Tout cela signifie qu’un vaccin efficace sera probablement disponible pour une large distribution dans le courant de l’année prochaine.

Les progrès réalisés dans la mise au point d’un vaccin rendent d’autant plus criminelle la politique d’«immunité collective» mise en œuvre par les gouvernements du monde entier. Alors que l’on commence à voir la lumière au bout du tunnel, l’argument qu’il serait nécessaire de «vivre avec le virus» devient absolument inacceptable.

La nouvelle du vaccin arrive au moment où la pandémie s’envole aux États-Unis et en Europe. Les États-Unis ont dépassé les 10 millions de cas et d’ici quelques jours un quart de million de personnes seront mortes dans le pays. À la date de lundi, 43 des États ont signalé 10 pour cent de nouveaux cas de COVID-19 de plus que la semaine précédente.

Malgré cette catastrophe, aucun plan n’existe pour contenir la pandémie. Le président américain Donald Trump, qui reste en fonction pendant encore deux mois et demi au moins, a publiquement préconisé une «immunité collective», tout en déclarant que la propagation de la maladie était un bien. Le président élu Joe Biden a rejeté les appels en faveur d’un confinement plus large.

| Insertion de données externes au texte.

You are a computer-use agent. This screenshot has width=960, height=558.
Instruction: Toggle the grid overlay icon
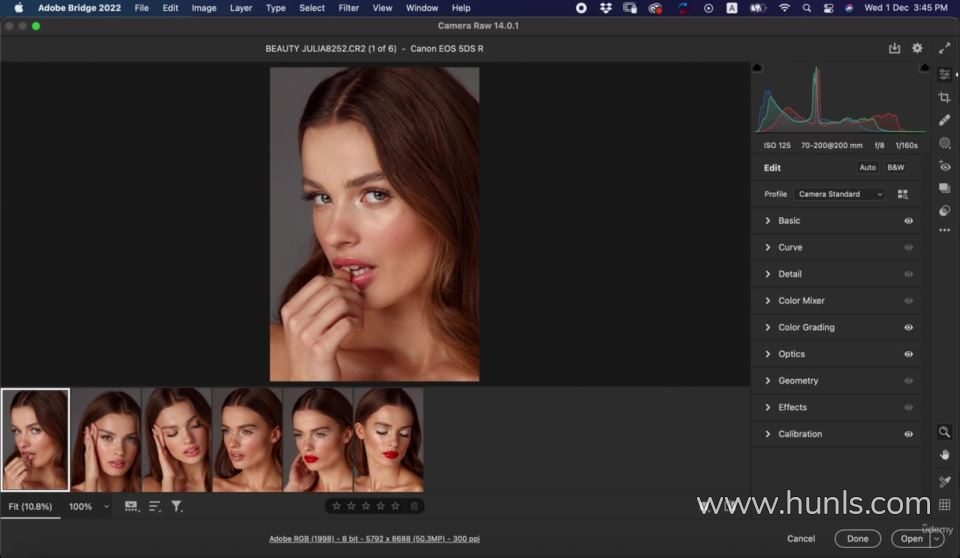pos(944,505)
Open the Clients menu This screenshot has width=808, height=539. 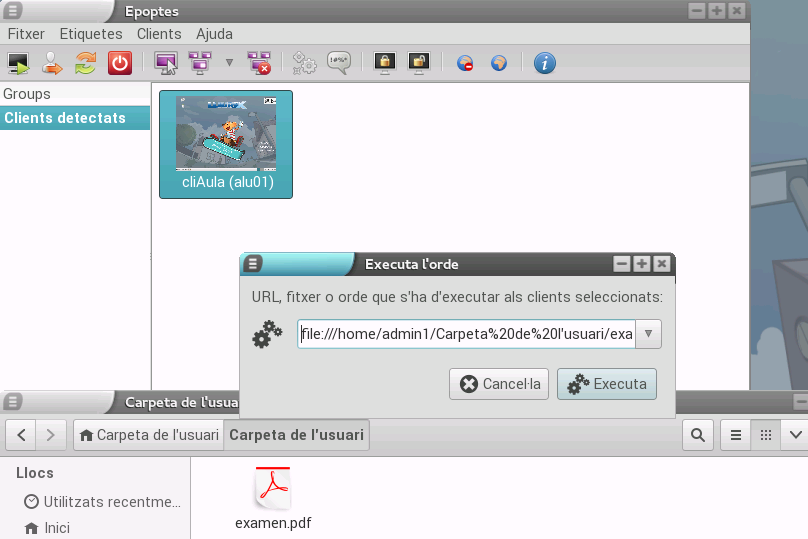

Le Royaume-Uni, la France et l’Allemagne ont annoncé des restrictions mineures sur les bars et les salles de gym. Par contre, ils ont catégoriquement refusé de fermer les lieux de travail non essentiels comme les usines, et les écoles.

L’actuelle situation catastrophique créée par la pandémie est directement due au fait que la politique gouvernementale a été déterminée non pas par la santé de la population, mais par les profits. Une fois le sauvetage des banques assuré en mars, la classe dirigeante a mis en œuvre sa politique de retour au travail.

La conséquence furent des centaines de milliers de morts. Si l’on ne prend pas des mesures d’urgence maintenant, des centaines de milliers d’autres personnes mourront avant qu’un vaccin ne soit largement disponible.

Il faut mettre un terme à cette perte insensée de vies! Les entreprises non essentielles doivent être fermées, avec indemnisation complète de toutes les pertes de salaire en raison de la pandémie pour les travailleurs et de revenus pour les petits entrepreneurs. Le terrible choix entre avoir à risquer sa vie ou ses moyens d’existence n’est pas acceptable.

Là où la production est essentielle au fonctionnement de la société, des conditions de travail sûres doivent être supervisées par des comités de sécurité des travailleurs et des professionnels de la santé, sans considération des profits patronaux.

Il faut investir massivement dans les infrastructures de santé publique, notamment dans des tests universels, la recherche des contacts et un traitement gratuit pour tous. Une fois qu'un vaccin sera disponible, sa distribution devra être libre et non soumise aux profits de sociétés privées ou à la concurrence d’États nationaux.

La classe ouvrière doit maintenant intervenir pour s’assurer que des centaines de milliers de gens ne meurent pas inutilement dans les semaines et mois à venir parce que les capitalistes doivent avoir leurs profits.